Den verdienten Beifall nehmen am Schluss entgegen (von links): Norbert Ried, Gerd Kiecherer, Peter Seiler, Patricia Keller, Klaus Schroff, Veronika Köppen, Petra Schroff, Johannes Kiecherer, Martin Kage und Birgit Jensen

Eine zunehmend große Fangemeinde hat sich inzwischen "Chamäleon", die Theatergruppe der Volkshochschule Waldbronn, erspielt. Als sich am Premierenabend des diesjährigen Stücks "Pension Schöller" der Vorhang hob, war der Saal im Kulturtreff bis auf den letzten Platz besetzt.
Die Zuschauer hatten zunehmend ihren Spaß am Geschehen auf der Bühne und lachten wie Generationen vor ihnen über die Verwicklungen des Komödienklassikers, die zwar genretypisch durchaus vorhersehbar sind, aber durch das frische, typgenaue und temporeiche Agieren der Darsteller ihre Wirkung nicht verfehlten. Wesentlich für den Erfolg beim Publikum ist, dass die Pointen und der Wortwitz zünden, die das Autorenduo Wilhelm Jacoby und Carl Laufs in ihren Schwank gepackt hatten, und das gelang "Chamäleon" hervorragend.

Szene aus "Pension Schöller" der Waldbronner VHS-Theatergruppe "Chamäleon" mit Norbert Ried (rechts) und Gerd Kiecherer

Angesiedelt ist das Stück irgendwann im vorvorigen Jahrhundert in der Familienpension Schöller in Berlin, im dritten Akt dann "irgendwo in Brandenburg". Die Pension wird von durchaus so schrullig-komischen Typen bewohnt, dass die Idee, sie für eine Nervenheilanstalt auszugeben, nicht ganz fern liegt. Mehr soll aber über die Handlung nicht verraten werden.
Da ist der Leiter der Pension (preußisch korrekt: Klaus Schroff), seine heiratswütige Schwägerin (schwärmerisch: Veronika Köppen) und ihre Tochter Fritzi (verliebt schäkernd: Petra Schroff). Dazu kommen die Pensionsgäste, ein Major a.D. (martialisch: Martin Kage), die Schriftstellerin Zillertal (immer auf der Suche nach dem Knüller: Birgit Jensen) und der Weltenbummler Bernardy (weltmännisch: Peter Seiler).

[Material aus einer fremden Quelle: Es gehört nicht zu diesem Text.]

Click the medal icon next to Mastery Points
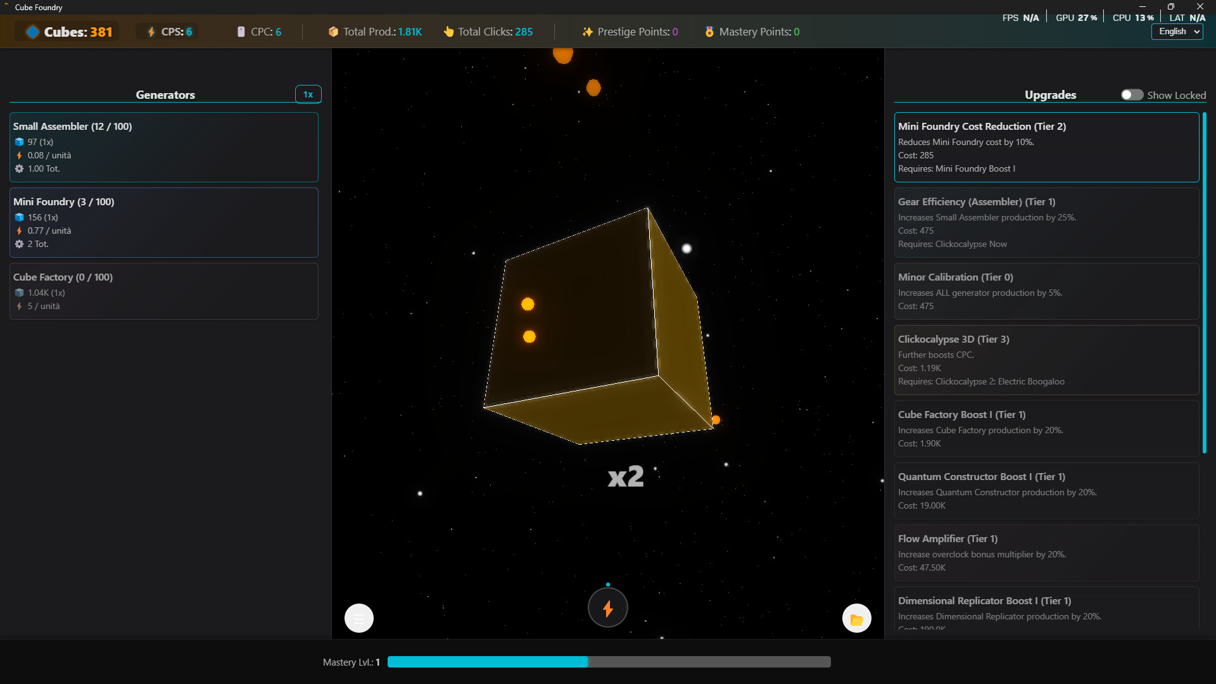 point(709,31)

Welche Szene wird hier wohl geprobt?

In dieses Idyll kommen der Rentier Philipp Klapproth, dem Norbert Ried die passende Statur verleiht –"Wenn ick det zu Hause erzähle"- und sein Neffe Alfred (frech und verliebt: Johannes Kiecherer), der das Ganze Durcheinander anstiftet. Dazwischen gibt es noch Klapproths Schwester Ulrike (mit gesundem Menschenverstand ausgestattet: Patricia Keller).

Bei Philipp Klapproth geht es ziemlich turbulent zu

Absolute Höhepunkt sind aber die Auftritte von Gerd Kiecherer, dem Motor und Leiter der Theatergruppe. Wie er als Eugen Rümpel mit dem Buchstaben "L" kämpft, seine Enttäuschung ausspielt, als er auf der Soiree nichts vortragen durfte, überhaupt seine Zitate aus klassischen Dramen, das war komödiantisches Theater par Excellence.
Eine Aufführung kann aber nicht gelingen ohne gute Geister, die mehr im Verborgenen wirken wie als Souffleuse: Anna Zemsch, Maske: Patricia Keller, Licht- und Tontechnik: Markus Ried, Musikaufnahmen: Peter Reisinger, Bühnenbild: Martin Kage. Bei Inszenierung vermerkt der Programmflyer: Gerd Kiecherer und die Theatergruppe.